The Columbia River Basalts and their Triggered Delaminations
Gene Humphreys, University of Oregon
Wednesday, August 21, 2019 at 10:30 AM
Yellowstone hotspot volcanism started near the Oregon-Nevada border. But before propagating ENE, consistent with North America’s plate motion, it erupted the Columbia River Basalts (CRB) from centers in eastern Oregon. There are several strange things about these eruptions: (1) they propagated rapidly north toward Washington, (2) volcanic vigor increased as the eruptions propagated “off track” and (3) an odd topographic bullseye, centered on the Wallowa Mts, uplifted in NE Oregon. Upper mantle tomography images a slab-like high-velocity structure hanging 100s of km beneath the bullseye. The story I’ll present is this: The imaged high-velocity structure is Farallon lithosphere that was left flat beneath Oregon ~50 Ma, and then delaminated during the CRB event with a S-to-N rollback.

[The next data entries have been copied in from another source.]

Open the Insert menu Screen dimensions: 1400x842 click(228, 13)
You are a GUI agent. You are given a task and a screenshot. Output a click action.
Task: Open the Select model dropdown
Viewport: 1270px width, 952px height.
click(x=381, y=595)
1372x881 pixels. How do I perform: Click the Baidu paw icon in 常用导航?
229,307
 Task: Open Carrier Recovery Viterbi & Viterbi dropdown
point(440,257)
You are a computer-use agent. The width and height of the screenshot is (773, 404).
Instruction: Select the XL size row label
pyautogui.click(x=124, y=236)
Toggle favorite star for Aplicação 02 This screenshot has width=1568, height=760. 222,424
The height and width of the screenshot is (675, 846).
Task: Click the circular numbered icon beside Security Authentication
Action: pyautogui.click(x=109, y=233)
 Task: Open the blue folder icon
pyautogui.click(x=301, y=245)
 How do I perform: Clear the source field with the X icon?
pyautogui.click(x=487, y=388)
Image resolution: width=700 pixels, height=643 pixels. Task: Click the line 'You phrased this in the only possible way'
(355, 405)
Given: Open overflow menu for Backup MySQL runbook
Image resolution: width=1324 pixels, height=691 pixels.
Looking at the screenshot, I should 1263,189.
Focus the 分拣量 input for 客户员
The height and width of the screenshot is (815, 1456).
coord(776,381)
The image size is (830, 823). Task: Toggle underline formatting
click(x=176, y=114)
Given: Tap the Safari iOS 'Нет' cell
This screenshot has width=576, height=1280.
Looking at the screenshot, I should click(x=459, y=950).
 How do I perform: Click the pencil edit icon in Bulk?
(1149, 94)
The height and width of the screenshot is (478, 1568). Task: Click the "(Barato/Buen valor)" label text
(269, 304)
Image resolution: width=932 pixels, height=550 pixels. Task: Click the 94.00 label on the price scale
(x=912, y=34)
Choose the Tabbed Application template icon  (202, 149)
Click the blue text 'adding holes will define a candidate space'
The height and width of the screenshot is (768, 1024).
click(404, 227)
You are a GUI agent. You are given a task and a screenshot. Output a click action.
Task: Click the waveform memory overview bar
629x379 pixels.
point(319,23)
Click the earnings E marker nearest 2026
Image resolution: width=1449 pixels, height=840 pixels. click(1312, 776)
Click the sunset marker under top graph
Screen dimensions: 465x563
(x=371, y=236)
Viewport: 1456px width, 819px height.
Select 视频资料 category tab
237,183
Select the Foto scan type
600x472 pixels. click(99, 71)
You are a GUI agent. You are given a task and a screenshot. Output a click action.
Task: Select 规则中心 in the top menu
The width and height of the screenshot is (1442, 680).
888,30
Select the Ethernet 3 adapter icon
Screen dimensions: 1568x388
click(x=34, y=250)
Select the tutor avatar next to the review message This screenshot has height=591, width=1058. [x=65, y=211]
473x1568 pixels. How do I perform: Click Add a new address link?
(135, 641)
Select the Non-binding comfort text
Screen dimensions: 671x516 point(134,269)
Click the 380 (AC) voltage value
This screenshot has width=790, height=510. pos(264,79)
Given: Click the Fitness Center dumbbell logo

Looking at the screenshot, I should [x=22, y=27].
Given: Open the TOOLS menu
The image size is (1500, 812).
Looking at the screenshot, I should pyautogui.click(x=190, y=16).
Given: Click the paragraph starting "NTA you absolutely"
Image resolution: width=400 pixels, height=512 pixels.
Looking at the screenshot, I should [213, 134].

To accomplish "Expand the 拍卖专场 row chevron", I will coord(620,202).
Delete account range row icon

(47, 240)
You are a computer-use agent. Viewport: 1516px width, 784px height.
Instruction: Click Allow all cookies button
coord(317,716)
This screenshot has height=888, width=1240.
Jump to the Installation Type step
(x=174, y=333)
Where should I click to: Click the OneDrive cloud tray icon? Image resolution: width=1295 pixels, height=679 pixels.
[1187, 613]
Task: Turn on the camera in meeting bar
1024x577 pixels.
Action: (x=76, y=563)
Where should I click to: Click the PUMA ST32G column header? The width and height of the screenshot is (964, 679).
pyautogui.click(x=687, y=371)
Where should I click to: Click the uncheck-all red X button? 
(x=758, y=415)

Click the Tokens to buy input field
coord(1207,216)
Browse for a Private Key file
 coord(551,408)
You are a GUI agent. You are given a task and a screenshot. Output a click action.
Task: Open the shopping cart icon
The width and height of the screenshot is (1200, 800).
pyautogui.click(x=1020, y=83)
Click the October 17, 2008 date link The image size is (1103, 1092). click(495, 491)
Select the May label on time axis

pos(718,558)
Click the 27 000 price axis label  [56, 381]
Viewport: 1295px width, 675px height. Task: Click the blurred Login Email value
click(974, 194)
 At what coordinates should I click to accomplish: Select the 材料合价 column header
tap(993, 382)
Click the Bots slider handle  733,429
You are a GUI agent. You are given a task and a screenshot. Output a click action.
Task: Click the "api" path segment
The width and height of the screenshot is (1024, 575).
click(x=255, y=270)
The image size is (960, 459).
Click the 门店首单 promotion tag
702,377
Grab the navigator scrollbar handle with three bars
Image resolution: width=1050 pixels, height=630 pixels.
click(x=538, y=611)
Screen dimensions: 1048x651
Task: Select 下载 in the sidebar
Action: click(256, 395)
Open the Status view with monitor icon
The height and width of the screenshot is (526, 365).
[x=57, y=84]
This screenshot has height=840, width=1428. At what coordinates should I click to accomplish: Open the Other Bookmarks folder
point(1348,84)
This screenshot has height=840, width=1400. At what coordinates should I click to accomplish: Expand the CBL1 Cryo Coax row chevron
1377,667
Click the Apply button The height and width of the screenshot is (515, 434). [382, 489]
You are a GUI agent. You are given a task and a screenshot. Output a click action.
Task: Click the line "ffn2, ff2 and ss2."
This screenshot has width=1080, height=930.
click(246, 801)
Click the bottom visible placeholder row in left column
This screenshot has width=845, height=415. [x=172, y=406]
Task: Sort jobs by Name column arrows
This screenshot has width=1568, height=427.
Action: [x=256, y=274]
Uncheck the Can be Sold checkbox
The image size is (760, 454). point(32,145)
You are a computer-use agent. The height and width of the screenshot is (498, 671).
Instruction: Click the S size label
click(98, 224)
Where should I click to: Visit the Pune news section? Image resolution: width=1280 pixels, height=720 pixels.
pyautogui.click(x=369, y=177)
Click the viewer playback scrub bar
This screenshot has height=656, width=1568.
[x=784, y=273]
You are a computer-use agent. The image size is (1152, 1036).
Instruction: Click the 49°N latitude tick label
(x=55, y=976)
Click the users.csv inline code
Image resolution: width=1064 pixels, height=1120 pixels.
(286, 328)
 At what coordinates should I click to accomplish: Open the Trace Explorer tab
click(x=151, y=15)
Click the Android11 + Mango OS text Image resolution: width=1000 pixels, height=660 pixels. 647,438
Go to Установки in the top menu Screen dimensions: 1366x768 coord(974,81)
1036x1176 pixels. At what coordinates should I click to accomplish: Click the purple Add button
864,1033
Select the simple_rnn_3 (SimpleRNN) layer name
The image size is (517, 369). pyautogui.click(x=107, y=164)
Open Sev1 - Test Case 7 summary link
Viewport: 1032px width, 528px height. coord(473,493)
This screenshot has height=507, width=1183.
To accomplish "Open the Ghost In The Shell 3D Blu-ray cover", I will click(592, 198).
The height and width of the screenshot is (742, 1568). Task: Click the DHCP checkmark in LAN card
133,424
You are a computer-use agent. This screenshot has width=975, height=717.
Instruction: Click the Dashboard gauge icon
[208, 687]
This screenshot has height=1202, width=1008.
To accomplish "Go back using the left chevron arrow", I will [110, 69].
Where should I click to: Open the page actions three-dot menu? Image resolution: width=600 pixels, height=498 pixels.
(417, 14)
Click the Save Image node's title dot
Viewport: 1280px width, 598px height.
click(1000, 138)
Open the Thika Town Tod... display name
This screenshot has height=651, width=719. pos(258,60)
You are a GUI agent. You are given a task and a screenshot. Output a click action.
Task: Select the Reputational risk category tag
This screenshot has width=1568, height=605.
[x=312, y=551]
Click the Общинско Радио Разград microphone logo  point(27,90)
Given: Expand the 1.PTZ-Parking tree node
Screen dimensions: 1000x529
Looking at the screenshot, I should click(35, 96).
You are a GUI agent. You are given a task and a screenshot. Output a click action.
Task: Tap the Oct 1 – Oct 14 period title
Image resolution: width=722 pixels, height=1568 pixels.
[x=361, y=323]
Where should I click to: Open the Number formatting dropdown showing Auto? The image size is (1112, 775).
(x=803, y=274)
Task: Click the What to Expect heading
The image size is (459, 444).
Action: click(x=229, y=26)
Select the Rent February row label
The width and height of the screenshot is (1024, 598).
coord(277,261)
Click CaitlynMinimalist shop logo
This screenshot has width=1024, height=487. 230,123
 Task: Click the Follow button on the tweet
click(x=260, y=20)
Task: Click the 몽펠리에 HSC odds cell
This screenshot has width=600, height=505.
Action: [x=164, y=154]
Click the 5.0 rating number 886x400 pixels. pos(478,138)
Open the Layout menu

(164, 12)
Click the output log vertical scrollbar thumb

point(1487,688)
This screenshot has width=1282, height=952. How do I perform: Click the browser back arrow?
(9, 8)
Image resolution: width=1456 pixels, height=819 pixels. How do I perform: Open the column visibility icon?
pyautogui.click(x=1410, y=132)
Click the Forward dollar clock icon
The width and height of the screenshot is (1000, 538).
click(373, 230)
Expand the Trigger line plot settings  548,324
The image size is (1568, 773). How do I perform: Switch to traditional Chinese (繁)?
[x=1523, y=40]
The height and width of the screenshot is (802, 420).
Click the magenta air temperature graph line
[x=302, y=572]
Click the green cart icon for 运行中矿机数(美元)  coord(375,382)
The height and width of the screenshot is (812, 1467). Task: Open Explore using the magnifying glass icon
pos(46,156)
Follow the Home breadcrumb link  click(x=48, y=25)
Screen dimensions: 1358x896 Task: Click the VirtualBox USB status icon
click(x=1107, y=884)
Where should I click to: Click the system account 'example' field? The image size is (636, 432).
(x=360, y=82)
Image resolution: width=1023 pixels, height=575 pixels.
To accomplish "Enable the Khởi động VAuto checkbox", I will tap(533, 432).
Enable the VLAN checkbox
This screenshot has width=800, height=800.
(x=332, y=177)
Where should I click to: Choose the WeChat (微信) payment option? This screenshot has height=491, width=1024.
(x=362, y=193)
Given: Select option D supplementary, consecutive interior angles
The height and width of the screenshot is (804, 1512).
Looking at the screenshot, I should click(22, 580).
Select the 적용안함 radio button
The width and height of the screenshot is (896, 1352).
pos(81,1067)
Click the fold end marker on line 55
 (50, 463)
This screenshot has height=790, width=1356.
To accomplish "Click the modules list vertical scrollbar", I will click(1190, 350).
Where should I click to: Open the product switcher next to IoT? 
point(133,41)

Delamination was enabled by Yellowstone magma ponding between the Farallon slab and North America, and the northward rollback drew Yellowstone plume north with it. North America extension over this hot asthenosphere caused the increase in volcanic production. Delamination rollback passed beneath the large, pre-existing Wallowa batholith in NE Oregon, allowing its dense root to founder. This unloading caused uplift of the Wallowa Mts. Other supporting “details” will be presented during my presentation.